2. Integration Tests

defmodule MLBridgeIntegrationTest do
  use ExUnit.Case
  
  @tag :integration
  test "multiple frameworks can coexist" do
    # Start multiple bridges
    {:ok, _} = DSPex.MLBridge.get_adapter(:dspy)
    {:ok, _} = DSPex.MLBridge.get_adapter(:langchain)
    
    # Execute on different frameworks
    {:ok, result1} = DSPex.MLBridge.execute(:dspy, "ping", %{})

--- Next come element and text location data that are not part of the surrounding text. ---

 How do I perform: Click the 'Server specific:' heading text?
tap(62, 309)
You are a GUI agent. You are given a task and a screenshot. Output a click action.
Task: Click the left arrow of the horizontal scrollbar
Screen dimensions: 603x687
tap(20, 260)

    {:ok, result2} = DSPex.MLBridge.execute(:langchain, "ping", %{})
    
    assert result1["framework"] == "dspy"
    assert result2["framework"] == "langchain"
  end
end

This modular architecture provides a clean separation between generic infrastructure and framework-specific logic, enabling easy integration of new ML frameworks while maintaining the robustness of the current implementation.